By June 1, Sauna Thermas said it deeply regretted what happened, condemned discrimination in any form and said it would no longer host the organizers behind the booking. The venue also said it completely dissociated itself from the organizers’ actions and comments, later identified as Bolleras al Vapor, and argued that political disagreements should never be used to justify exclusion in a recreational setting. That distinction matters in a market where saunas, spas and private fitness events increasingly sell themselves not just as services, but as curated social spaces with a clear promise of safety.

AI-generated illustration
AI-generated illustration

The episode quickly moved beyond reputation management. Catalan police, the Mossos d’Esquadra, opened a hate-crime investigation after the women filed a complaint. ACOM, the Spanish-Jewish advocacy group, said it had begun criminal, administrative and civil proceedings, citing Spain’s Law 15/2022 on equal treatment and non-discrimination, Penal Code article 510 and constitutional protections for equality and religious freedom. The U.S. embassy also denounced the incident publicly, adding diplomatic pressure to a case that had already drawn anger from Jewish groups in Spain and abroad.
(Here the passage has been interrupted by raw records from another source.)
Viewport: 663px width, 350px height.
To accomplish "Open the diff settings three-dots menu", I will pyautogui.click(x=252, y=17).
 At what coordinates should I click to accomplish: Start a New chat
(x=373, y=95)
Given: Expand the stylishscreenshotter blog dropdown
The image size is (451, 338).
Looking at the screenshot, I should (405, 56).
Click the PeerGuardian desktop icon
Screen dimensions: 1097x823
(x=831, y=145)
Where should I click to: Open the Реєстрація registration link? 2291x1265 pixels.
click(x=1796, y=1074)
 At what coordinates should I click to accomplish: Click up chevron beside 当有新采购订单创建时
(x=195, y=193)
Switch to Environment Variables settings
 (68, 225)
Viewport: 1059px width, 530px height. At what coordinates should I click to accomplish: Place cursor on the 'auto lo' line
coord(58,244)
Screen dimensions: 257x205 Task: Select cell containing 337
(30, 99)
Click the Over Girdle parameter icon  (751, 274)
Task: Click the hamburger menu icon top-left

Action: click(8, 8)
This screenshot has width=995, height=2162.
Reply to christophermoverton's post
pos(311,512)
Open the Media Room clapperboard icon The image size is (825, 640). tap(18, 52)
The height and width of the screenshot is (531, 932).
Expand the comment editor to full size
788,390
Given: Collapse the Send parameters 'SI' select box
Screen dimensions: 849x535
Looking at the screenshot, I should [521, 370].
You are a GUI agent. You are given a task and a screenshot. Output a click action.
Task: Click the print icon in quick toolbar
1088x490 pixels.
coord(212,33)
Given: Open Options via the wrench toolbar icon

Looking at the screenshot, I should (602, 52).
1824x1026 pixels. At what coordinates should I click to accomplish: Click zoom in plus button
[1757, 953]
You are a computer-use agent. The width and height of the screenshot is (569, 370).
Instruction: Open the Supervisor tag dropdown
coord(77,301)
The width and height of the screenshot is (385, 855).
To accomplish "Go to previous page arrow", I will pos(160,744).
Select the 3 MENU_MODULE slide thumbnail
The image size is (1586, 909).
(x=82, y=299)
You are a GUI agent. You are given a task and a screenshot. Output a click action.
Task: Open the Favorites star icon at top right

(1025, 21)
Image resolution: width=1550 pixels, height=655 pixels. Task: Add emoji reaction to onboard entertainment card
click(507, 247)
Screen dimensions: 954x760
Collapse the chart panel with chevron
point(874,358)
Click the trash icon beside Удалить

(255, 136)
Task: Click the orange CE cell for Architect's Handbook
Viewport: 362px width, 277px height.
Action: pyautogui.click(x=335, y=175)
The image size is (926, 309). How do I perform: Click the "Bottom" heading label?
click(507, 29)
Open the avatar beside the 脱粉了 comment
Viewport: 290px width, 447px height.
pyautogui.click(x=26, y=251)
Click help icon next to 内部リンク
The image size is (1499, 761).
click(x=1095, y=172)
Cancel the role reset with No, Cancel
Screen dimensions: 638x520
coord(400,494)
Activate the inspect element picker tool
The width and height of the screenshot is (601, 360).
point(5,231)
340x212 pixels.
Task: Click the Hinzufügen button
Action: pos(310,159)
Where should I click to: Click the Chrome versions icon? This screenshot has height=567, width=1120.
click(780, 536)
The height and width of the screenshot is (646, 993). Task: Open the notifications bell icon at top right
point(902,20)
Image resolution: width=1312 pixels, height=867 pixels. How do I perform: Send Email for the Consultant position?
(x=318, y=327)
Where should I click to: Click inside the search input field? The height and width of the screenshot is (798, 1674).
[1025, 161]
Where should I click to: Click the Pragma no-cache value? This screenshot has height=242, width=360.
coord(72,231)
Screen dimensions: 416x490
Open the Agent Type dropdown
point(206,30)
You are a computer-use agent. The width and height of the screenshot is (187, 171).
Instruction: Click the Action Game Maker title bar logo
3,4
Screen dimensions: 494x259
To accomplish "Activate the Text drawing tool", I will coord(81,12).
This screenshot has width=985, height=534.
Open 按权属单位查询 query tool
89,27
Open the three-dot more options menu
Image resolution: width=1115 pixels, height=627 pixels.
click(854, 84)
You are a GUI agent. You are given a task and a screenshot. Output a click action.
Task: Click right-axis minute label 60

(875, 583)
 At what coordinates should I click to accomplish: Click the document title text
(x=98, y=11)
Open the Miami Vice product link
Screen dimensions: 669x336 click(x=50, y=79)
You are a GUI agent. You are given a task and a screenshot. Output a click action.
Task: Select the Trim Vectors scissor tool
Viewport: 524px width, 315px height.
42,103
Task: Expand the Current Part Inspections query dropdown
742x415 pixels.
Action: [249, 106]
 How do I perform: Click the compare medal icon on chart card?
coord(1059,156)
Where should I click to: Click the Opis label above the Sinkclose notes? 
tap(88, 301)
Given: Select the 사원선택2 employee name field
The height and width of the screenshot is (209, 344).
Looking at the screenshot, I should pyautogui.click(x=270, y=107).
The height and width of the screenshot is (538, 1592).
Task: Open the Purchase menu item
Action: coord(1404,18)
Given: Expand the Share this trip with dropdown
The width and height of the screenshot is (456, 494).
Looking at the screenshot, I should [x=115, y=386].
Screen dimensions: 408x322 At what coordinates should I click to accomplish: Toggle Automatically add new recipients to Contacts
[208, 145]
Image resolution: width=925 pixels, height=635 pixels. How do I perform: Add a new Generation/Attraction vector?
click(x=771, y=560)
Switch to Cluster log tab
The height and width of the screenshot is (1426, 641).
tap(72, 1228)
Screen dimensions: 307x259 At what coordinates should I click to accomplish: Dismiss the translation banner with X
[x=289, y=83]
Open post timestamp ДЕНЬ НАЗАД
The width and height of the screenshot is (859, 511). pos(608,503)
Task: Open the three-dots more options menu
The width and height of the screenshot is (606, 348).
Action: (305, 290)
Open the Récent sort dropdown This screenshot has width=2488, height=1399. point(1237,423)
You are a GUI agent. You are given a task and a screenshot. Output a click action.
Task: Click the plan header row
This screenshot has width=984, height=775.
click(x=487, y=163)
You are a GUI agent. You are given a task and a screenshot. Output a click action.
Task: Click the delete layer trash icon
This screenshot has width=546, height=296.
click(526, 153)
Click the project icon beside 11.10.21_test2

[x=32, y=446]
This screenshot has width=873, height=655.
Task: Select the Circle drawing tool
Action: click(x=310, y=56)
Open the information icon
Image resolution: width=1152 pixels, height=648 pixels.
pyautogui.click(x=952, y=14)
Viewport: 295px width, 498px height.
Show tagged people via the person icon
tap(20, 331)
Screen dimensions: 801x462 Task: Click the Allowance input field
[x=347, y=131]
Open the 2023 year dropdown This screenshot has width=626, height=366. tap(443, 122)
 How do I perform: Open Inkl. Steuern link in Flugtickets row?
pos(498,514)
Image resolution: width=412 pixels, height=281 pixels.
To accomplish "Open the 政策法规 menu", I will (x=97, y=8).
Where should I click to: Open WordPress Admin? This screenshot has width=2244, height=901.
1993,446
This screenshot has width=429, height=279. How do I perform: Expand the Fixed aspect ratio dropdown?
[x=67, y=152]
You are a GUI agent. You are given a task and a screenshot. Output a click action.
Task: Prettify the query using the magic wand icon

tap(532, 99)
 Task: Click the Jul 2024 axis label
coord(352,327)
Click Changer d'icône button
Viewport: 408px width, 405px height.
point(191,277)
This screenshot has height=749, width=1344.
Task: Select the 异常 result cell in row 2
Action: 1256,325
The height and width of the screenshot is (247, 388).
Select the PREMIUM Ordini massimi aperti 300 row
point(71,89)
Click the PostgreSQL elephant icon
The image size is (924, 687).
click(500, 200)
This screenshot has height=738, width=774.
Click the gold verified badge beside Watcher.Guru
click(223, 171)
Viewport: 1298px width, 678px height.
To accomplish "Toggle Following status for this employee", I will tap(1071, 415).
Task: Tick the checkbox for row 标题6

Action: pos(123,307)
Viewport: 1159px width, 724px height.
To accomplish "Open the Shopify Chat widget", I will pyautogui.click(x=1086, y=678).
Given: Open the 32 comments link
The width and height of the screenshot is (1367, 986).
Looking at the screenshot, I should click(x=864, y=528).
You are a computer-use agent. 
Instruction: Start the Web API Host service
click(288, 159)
The incident now stands as a hard question for Barcelona’s wellness scene: when a venue books a private event, who is responsible for making sure the door stays open to people with visible religious symbols, even when politics are part of the room? Sauna Thermas’ apology suggests the answer can no longer be left to improvisation. For operators trying to build premium, experience-led businesses, anti-discrimination policy and staff training are no longer back-office concerns. They are part of the product, and part of whether people believe a sauna, gym or spa will welcome them on equal terms.